##### Working data #####
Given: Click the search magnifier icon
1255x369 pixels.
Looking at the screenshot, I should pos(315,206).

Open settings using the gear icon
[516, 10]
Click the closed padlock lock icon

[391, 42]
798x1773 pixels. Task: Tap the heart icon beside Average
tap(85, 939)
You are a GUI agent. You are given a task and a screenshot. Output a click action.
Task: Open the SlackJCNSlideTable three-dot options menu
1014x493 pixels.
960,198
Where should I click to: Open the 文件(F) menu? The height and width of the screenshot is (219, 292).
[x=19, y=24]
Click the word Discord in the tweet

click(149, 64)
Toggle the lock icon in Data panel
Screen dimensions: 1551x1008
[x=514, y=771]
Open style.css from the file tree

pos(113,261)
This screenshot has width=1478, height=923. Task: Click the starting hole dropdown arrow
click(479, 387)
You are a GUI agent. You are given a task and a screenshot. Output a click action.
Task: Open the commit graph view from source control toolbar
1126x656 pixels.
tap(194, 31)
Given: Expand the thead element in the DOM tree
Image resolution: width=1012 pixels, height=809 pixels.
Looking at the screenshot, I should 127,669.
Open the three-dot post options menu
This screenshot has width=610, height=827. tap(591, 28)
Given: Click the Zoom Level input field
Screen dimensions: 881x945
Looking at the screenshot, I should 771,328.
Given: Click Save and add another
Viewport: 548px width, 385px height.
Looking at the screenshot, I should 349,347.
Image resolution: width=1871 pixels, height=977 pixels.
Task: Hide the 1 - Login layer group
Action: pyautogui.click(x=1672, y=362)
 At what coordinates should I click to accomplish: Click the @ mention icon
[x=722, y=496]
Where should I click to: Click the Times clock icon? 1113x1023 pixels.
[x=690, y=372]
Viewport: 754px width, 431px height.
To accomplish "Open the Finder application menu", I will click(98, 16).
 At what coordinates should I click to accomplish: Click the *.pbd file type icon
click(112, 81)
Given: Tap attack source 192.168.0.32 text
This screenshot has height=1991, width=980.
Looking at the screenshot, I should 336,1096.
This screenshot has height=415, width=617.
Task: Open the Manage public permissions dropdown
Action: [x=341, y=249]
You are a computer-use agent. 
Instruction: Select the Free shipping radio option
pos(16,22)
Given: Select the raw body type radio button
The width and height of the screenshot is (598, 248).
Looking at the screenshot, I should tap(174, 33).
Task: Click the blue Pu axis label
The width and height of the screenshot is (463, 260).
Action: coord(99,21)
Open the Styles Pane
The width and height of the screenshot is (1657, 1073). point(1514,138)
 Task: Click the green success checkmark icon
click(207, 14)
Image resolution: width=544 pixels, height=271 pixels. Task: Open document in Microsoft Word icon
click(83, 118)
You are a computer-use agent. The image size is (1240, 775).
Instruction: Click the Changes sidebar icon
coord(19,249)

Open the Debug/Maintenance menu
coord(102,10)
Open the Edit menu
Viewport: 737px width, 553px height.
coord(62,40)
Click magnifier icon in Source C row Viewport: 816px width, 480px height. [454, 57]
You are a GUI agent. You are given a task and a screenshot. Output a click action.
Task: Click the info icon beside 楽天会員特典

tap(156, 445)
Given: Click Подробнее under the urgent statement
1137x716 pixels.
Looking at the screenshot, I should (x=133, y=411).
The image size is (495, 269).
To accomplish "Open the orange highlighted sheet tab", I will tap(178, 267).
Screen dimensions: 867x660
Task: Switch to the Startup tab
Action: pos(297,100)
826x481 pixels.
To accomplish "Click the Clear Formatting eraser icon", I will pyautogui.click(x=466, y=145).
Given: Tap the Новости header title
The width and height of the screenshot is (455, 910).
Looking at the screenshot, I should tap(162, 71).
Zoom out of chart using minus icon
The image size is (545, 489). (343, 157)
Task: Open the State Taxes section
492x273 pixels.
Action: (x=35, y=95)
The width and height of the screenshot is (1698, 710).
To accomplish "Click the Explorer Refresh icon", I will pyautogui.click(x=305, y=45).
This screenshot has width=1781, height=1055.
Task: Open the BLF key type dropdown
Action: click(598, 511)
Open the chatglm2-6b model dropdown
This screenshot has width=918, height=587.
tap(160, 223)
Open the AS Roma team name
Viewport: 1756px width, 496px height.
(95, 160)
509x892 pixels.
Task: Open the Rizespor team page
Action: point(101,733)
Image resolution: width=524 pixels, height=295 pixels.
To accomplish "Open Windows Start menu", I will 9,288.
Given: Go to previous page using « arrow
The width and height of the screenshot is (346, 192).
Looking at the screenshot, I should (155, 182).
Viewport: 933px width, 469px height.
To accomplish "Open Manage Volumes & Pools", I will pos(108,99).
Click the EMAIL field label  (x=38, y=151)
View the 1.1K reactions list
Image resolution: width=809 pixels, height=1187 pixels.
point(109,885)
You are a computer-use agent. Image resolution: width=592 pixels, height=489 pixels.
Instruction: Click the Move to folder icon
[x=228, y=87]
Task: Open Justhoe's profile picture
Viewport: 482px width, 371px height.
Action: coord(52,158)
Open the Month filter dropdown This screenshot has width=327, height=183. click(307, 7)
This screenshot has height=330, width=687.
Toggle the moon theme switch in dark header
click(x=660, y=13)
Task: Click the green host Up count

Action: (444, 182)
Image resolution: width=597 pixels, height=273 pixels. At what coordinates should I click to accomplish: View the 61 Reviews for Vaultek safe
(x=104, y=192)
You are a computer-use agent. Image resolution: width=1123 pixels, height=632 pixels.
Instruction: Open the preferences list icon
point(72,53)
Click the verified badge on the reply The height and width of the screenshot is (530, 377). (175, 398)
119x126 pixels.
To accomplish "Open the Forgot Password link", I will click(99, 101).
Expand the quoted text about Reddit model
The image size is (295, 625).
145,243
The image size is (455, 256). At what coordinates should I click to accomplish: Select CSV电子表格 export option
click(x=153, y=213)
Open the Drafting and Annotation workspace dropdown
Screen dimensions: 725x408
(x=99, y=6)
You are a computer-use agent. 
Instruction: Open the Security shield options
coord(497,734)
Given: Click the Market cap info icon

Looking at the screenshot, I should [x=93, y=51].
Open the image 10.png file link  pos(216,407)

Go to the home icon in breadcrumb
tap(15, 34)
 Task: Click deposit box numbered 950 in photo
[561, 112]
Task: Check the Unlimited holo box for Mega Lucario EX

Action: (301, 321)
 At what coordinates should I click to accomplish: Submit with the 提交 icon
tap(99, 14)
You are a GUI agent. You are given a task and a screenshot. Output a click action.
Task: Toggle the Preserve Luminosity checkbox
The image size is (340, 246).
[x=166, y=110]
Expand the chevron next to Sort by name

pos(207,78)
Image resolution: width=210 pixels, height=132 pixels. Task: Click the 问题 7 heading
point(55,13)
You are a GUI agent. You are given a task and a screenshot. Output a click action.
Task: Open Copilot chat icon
#####
> [Task instructions]: Please edit the records above so that every "GUI agent" becomes "interface assistant", leaving all other text unchanged.

> [Expected answer]:
Given: Click the search magnifier icon
1255x369 pixels.
Looking at the screenshot, I should pos(315,206).

Open settings using the gear icon
[516, 10]
Click the closed padlock lock icon

[391, 42]
798x1773 pixels. Task: Tap the heart icon beside Average
tap(85, 939)
You are a interface assistant. You are given a task and a screenshot. Output a click action.
Task: Open the SlackJCNSlideTable three-dot options menu
1014x493 pixels.
960,198
Where should I click to: Open the 文件(F) menu? The height and width of the screenshot is (219, 292).
[x=19, y=24]
Click the word Discord in the tweet

click(149, 64)
Toggle the lock icon in Data panel
Screen dimensions: 1551x1008
[x=514, y=771]
Open style.css from the file tree

pos(113,261)
This screenshot has width=1478, height=923. Task: Click the starting hole dropdown arrow
click(479, 387)
You are a interface assistant. You are given a task and a screenshot. Output a click action.
Task: Open the commit graph view from source control toolbar
1126x656 pixels.
tap(194, 31)
Given: Expand the thead element in the DOM tree
Image resolution: width=1012 pixels, height=809 pixels.
Looking at the screenshot, I should 127,669.
Open the three-dot post options menu
This screenshot has width=610, height=827. tap(591, 28)
Given: Click the Zoom Level input field
Screen dimensions: 881x945
Looking at the screenshot, I should 771,328.
Given: Click Save and add another
Viewport: 548px width, 385px height.
Looking at the screenshot, I should 349,347.
Image resolution: width=1871 pixels, height=977 pixels.
Task: Hide the 1 - Login layer group
Action: pyautogui.click(x=1672, y=362)
 At what coordinates should I click to accomplish: Click the @ mention icon
[x=722, y=496]
Where should I click to: Click the Times clock icon? 1113x1023 pixels.
[x=690, y=372]
Viewport: 754px width, 431px height.
To accomplish "Open the Finder application menu", I will click(98, 16).
 At what coordinates should I click to accomplish: Click the *.pbd file type icon
click(112, 81)
Given: Tap attack source 192.168.0.32 text
This screenshot has height=1991, width=980.
Looking at the screenshot, I should 336,1096.
This screenshot has height=415, width=617.
Task: Open the Manage public permissions dropdown
Action: [x=341, y=249]
You are a computer-use agent. 
Instruction: Select the Free shipping radio option
pos(16,22)
Given: Select the raw body type radio button
The width and height of the screenshot is (598, 248).
Looking at the screenshot, I should tap(174, 33).
Task: Click the blue Pu axis label
The width and height of the screenshot is (463, 260).
Action: coord(99,21)
Open the Styles Pane
The width and height of the screenshot is (1657, 1073). point(1514,138)
 Task: Click the green success checkmark icon
click(207, 14)
Image resolution: width=544 pixels, height=271 pixels. Task: Open document in Microsoft Word icon
click(83, 118)
You are a computer-use agent. The image size is (1240, 775).
Instruction: Click the Changes sidebar icon
coord(19,249)

Open the Debug/Maintenance menu
coord(102,10)
Open the Edit menu
Viewport: 737px width, 553px height.
coord(62,40)
Click magnifier icon in Source C row Viewport: 816px width, 480px height. [454, 57]
You are a interface assistant. You are given a task and a screenshot. Output a click action.
Task: Click the info icon beside 楽天会員特典

tap(156, 445)
Given: Click Подробнее under the urgent statement
1137x716 pixels.
Looking at the screenshot, I should (x=133, y=411).
The image size is (495, 269).
To accomplish "Open the orange highlighted sheet tab", I will tap(178, 267).
Screen dimensions: 867x660
Task: Switch to the Startup tab
Action: pos(297,100)
826x481 pixels.
To accomplish "Click the Clear Formatting eraser icon", I will pyautogui.click(x=466, y=145).
Given: Tap the Новости header title
The width and height of the screenshot is (455, 910).
Looking at the screenshot, I should tap(162, 71).
Zoom out of chart using minus icon
The image size is (545, 489). (343, 157)
Task: Open the State Taxes section
492x273 pixels.
Action: (x=35, y=95)
The width and height of the screenshot is (1698, 710).
To accomplish "Click the Explorer Refresh icon", I will pyautogui.click(x=305, y=45).
This screenshot has width=1781, height=1055.
Task: Open the BLF key type dropdown
Action: click(598, 511)
Open the chatglm2-6b model dropdown
This screenshot has width=918, height=587.
tap(160, 223)
Open the AS Roma team name
Viewport: 1756px width, 496px height.
(95, 160)
509x892 pixels.
Task: Open the Rizespor team page
Action: point(101,733)
Image resolution: width=524 pixels, height=295 pixels.
To accomplish "Open Windows Start menu", I will 9,288.
Given: Go to previous page using « arrow
The width and height of the screenshot is (346, 192).
Looking at the screenshot, I should (155, 182).
Viewport: 933px width, 469px height.
To accomplish "Open Manage Volumes & Pools", I will pos(108,99).
Click the EMAIL field label  (x=38, y=151)
View the 1.1K reactions list
Image resolution: width=809 pixels, height=1187 pixels.
point(109,885)
You are a computer-use agent. Image resolution: width=592 pixels, height=489 pixels.
Instruction: Click the Move to folder icon
[x=228, y=87]
Task: Open Justhoe's profile picture
Viewport: 482px width, 371px height.
Action: coord(52,158)
Open the Month filter dropdown This screenshot has width=327, height=183. click(307, 7)
This screenshot has height=330, width=687.
Toggle the moon theme switch in dark header
click(x=660, y=13)
Task: Click the green host Up count

Action: (444, 182)
Image resolution: width=597 pixels, height=273 pixels. At what coordinates should I click to accomplish: View the 61 Reviews for Vaultek safe
(x=104, y=192)
You are a computer-use agent. Image resolution: width=1123 pixels, height=632 pixels.
Instruction: Open the preferences list icon
point(72,53)
Click the verified badge on the reply The height and width of the screenshot is (530, 377). (175, 398)
119x126 pixels.
To accomplish "Open the Forgot Password link", I will click(99, 101).
Expand the quoted text about Reddit model
The image size is (295, 625).
145,243
The image size is (455, 256). At what coordinates should I click to accomplish: Select CSV电子表格 export option
click(x=153, y=213)
Open the Drafting and Annotation workspace dropdown
Screen dimensions: 725x408
(x=99, y=6)
You are a computer-use agent. 
Instruction: Open the Security shield options
coord(497,734)
Given: Click the Market cap info icon

Looking at the screenshot, I should [x=93, y=51].
Open the image 10.png file link  pos(216,407)

Go to the home icon in breadcrumb
tap(15, 34)
 Task: Click deposit box numbered 950 in photo
[561, 112]
Task: Check the Unlimited holo box for Mega Lucario EX

Action: (301, 321)
 At what coordinates should I click to accomplish: Submit with the 提交 icon
tap(99, 14)
You are a interface assistant. You are given a task and a screenshot. Output a click action.
Task: Toggle the Preserve Luminosity checkbox
The image size is (340, 246).
[x=166, y=110]
Expand the chevron next to Sort by name

pos(207,78)
Image resolution: width=210 pixels, height=132 pixels. Task: Click the 问题 7 heading
point(55,13)
You are a interface assistant. You are given a task and a screenshot. Output a click action.
Task: Open Copilot chat icon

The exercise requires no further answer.